**Record excerpts:**
***

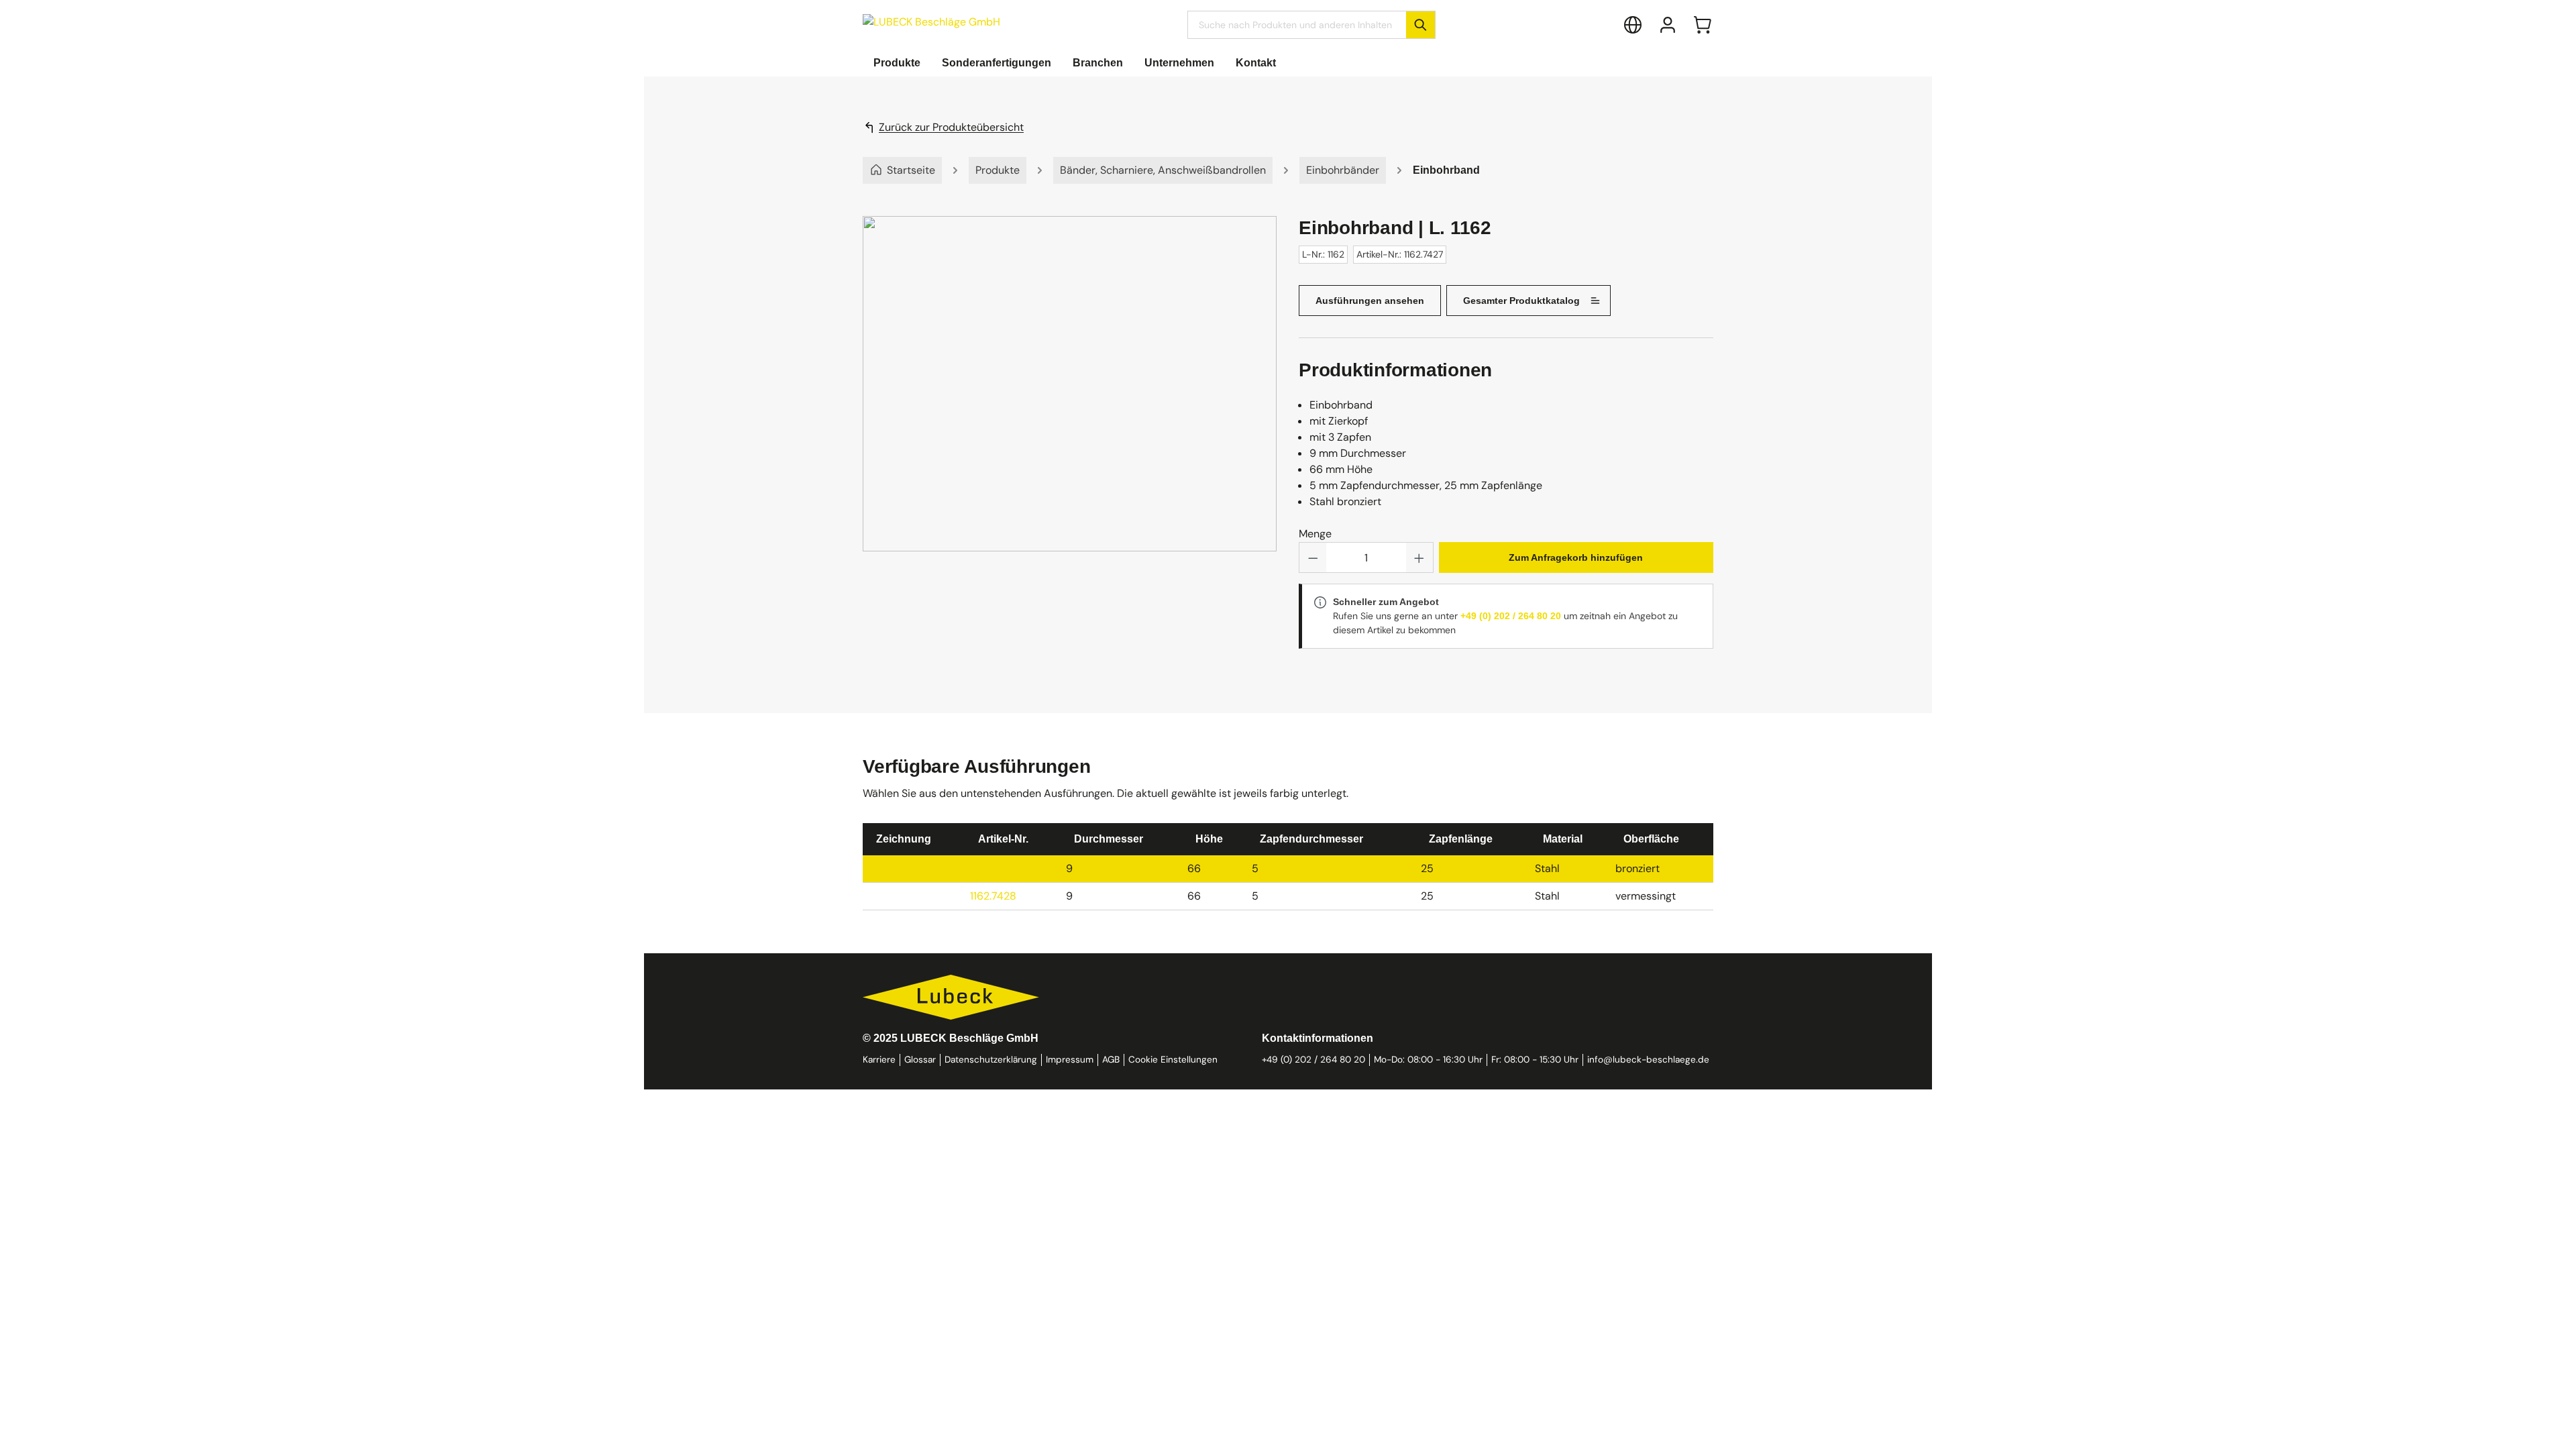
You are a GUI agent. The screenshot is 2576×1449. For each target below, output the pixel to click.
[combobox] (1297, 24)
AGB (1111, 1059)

***

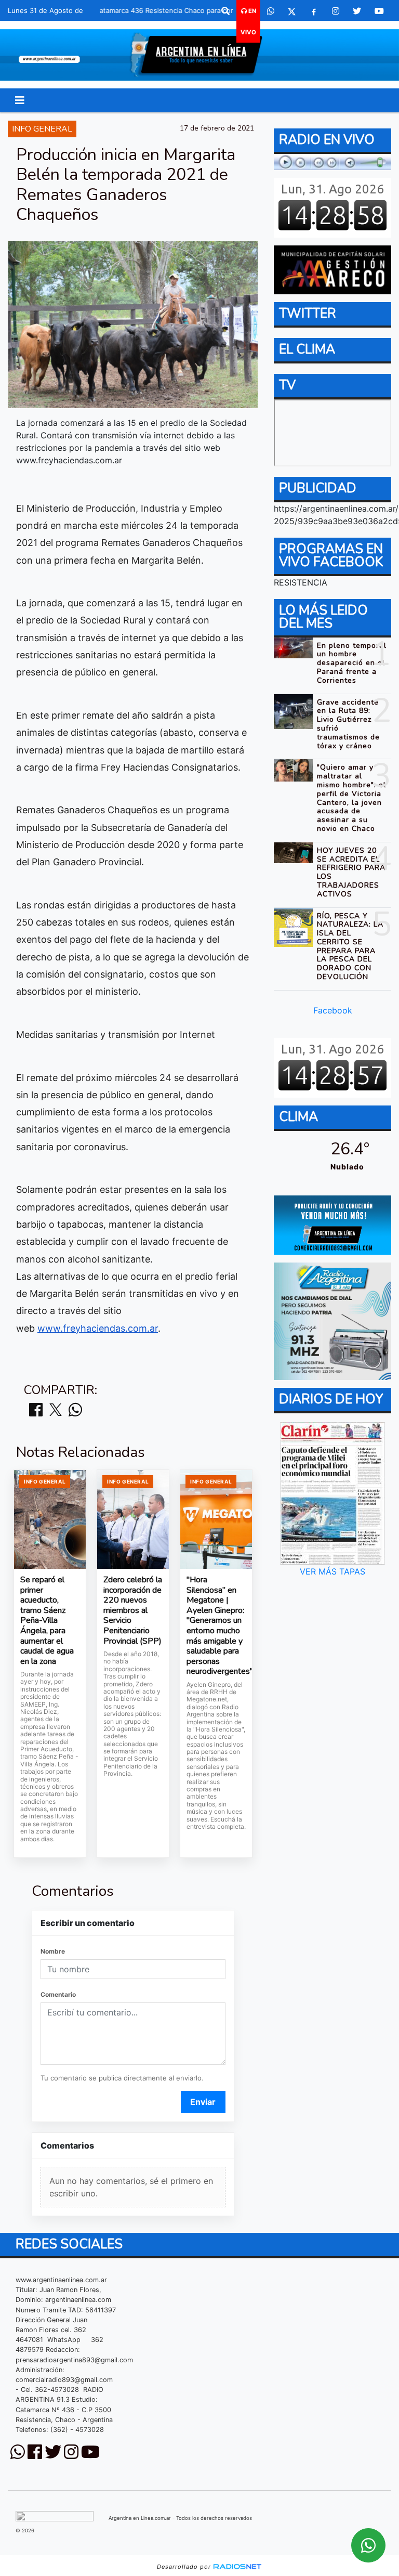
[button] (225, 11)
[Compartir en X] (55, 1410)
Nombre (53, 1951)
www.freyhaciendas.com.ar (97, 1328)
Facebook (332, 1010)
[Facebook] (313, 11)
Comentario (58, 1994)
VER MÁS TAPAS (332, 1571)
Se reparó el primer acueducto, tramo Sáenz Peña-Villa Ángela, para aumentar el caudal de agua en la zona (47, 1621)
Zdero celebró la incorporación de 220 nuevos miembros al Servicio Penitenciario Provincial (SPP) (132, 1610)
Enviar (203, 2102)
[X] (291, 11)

***

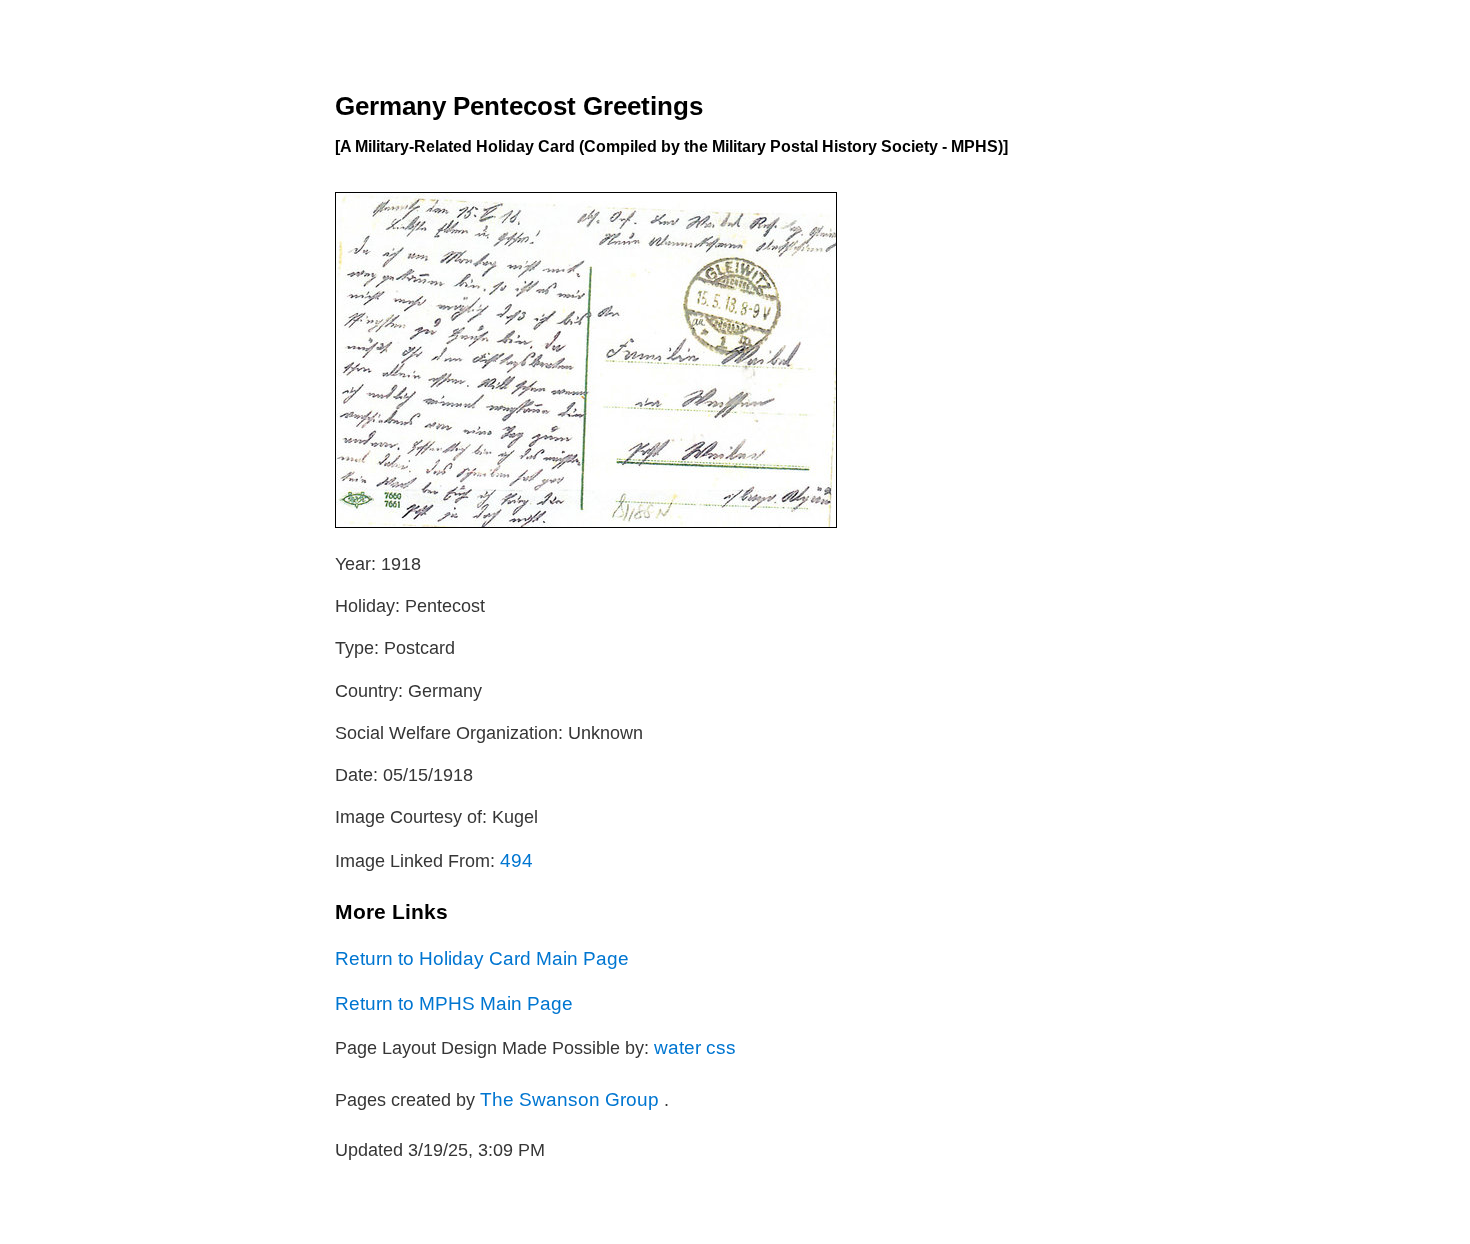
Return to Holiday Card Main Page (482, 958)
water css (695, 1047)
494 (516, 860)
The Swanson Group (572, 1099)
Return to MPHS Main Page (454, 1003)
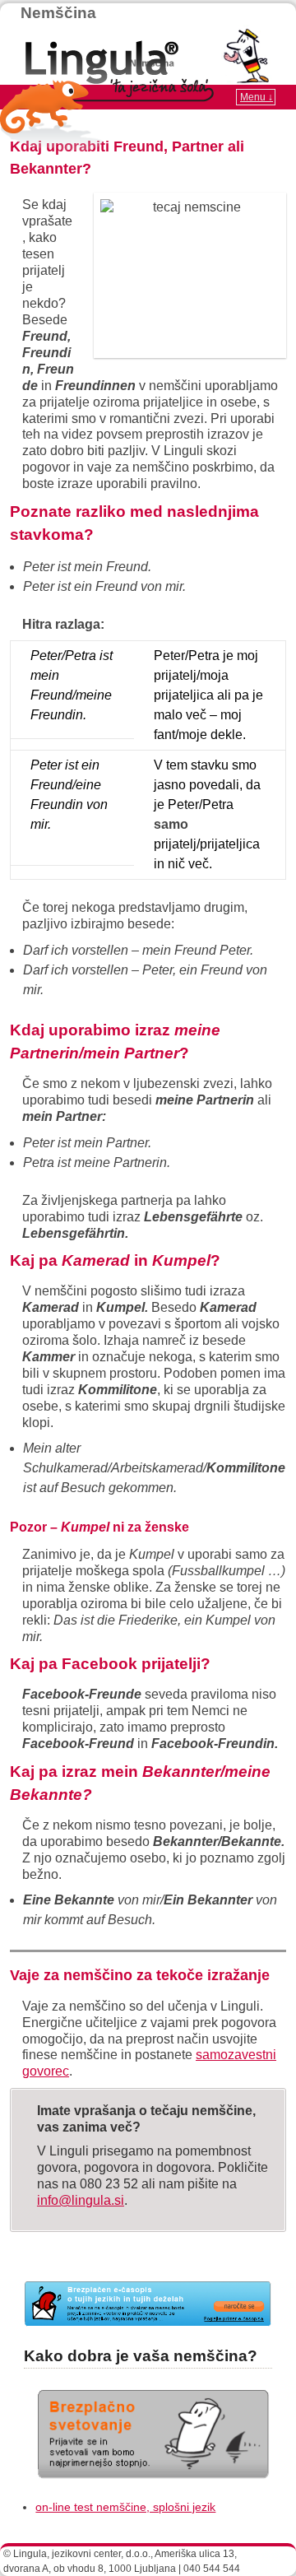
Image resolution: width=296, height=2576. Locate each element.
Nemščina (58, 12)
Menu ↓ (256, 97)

***

Copy out the lines above with "each" in them.

You are a GUI agent. The screenshot is 2576×1449. For each target below, output the pixel to click.
Image resolution: width=296, height=2576. Locate each element.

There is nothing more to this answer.